What is ventriculomegaly?
Your child’s brain and spinal cord are covered in a clear protective liquid called cerebrospinal fluid (CSF). There are spaces within the brain (ventricles) that are also filled with CSF. Ventriculomegaly is a condition in which the ventricles appear larger than normal on a prenatal ultrasound. This can occur when CSF becomes trapped in the spaces, causing them to grow larger. Ventricles develop early in pregnancy and can be seen on a prenatal ultrasound in the second trimester, at about the 15th week.
This condition occurs in approximately one in 1,000 infants. Typically, ventriculomegaly only requires treatment if it causes hydrocephalus. Since the excessive pressure caused by the buildup of cerebrospinal fluid in hydrocephalus can lead to serious, long-term neurological damage, prompt treatment is a must.

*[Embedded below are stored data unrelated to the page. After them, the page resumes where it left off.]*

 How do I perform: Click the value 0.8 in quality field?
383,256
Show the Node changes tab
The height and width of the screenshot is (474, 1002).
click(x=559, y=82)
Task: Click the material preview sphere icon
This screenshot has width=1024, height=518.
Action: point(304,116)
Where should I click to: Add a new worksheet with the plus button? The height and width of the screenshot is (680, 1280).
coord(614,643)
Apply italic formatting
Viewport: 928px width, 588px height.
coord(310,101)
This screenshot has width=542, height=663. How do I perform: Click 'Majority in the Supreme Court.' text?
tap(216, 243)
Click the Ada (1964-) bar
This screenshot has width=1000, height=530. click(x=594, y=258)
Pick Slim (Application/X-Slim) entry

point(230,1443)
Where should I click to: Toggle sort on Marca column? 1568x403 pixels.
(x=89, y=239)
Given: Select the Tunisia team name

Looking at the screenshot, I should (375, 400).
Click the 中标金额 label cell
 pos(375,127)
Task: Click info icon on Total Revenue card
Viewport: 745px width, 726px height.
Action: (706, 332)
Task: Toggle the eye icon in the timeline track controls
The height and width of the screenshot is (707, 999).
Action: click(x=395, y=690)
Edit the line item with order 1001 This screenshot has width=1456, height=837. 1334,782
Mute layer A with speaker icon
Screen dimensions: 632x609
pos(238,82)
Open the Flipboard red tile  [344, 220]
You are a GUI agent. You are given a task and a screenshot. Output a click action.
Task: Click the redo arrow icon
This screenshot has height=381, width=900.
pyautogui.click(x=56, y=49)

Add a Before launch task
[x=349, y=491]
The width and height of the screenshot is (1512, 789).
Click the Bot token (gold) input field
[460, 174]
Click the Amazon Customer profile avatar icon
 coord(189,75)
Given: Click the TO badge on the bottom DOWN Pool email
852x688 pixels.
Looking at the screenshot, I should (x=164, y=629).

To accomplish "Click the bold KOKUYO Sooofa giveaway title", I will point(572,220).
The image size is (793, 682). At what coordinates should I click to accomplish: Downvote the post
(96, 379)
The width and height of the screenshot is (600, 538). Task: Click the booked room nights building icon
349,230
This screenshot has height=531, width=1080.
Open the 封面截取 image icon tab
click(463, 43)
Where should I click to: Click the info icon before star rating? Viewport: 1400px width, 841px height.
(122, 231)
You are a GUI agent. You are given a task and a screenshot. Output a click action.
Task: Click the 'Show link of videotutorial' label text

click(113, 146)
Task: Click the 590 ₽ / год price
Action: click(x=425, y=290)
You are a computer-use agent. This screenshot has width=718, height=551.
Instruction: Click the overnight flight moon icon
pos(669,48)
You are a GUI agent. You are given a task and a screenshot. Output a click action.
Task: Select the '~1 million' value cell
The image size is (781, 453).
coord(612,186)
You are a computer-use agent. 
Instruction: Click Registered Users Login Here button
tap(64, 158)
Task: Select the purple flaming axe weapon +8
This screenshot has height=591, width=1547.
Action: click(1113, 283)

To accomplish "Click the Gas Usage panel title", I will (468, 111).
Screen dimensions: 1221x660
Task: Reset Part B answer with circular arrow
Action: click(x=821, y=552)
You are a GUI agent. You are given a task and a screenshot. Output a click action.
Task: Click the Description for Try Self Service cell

What are the symptoms of ventriculomegaly?
Infants with mild ventriculomegaly usually don’t have any symptoms. If the ventriculomegaly progresses, the baby may have symptoms of hydrocephalus, including:
- an unusually large head
- a rapid increase in head size
- extreme sleepiness
- trouble looking up when the head is facing forward
- seizures with no known cause
What are the causes of ventriculomegaly?
Although there’s not always a single reason why a child develops ventriculomegaly, there are four main factors that can cause enlargement of the ventricles:
- a problem that prevents cerebrospinal fluid (CSF) fluid from circulating and being absorbed normally in the brain, which causes hydrocephalus
- a minor imbalance in fluid circulation and absorption
- defects in brain development
- damage or loss of brain tissue
Ventriculomegaly usually occurs spontaneously, which means that a child does not inherit the condition from the parents.
How we care for ventriculomegaly
Clinicians in the Hydrocephalus Program here at Boston Children’s Hospital specialize in the diagnosis and treatment of ventriculomegaly and hydrocephalus. When surgery is necessary, we use minimally-invasive techniques to avoid placement of a shunt whenever we can. Our experts are highly experienced in all of these procedures, and will work with you and your family to determine which approach best suits your child.
Our approach is both patient-focused and family-centered. We never lose sight of the fact that your child is an individual, and we include your family at every stage of the treatment process.
Ventriculomegaly | Diagnosis & Treatments
How is ventriculomegaly diagnosed?
Ventriculomegaly can be detected on prenatal tests or after the baby is born.
- prenatal ultrasound
- magnetic resonance imaging (MRI) – to test infants after birth
How is ventriculomegaly treated?
Ventriculomegaly only needs to be treated if the baby has hydrocephalus, a build-up of cerebrospinal fluid (CSF) in the brain.
Treatments for hydrocephalus include:
- Shunt placement: In this process a small tube is implanted in the brain while the child is under anesthesia. The tube provides internal drainage of CSF from the ventricles of the brain into the abdominal cavity.
- Endoscopic third ventriculostomy (ETV): This minimally-invasive procedure creates an opening in the floor of the third ventricle in the brain, allowing the trapped fluid to escape from the ventricles into its normal pathway.
- Combined endoscopic third ventriculostomy/choroid plexus cauterization (ETV/CPC)
What is the long-term outlook?
Most infants with simple ventriculomegaly who have no other brain damage or developmental problems will have completely normal and healthy development.
With timely treatment, infants with hydrocephalus who do not have other serious brain damage have an excellent prognosis for normal development.
Our areas of innovation for ventriculomegaly
Boston Children's was the first hospital in the world to treat children with hydrocephalus by shunting. In the years since this important milestone, our physicians have helped design and test the next generation of shunting devices, introduced and refined the use of minimally invasive surgical alternatives to shunt placement, and taught these potentially life-saving techniques to pediatric neurosurgeons around the world.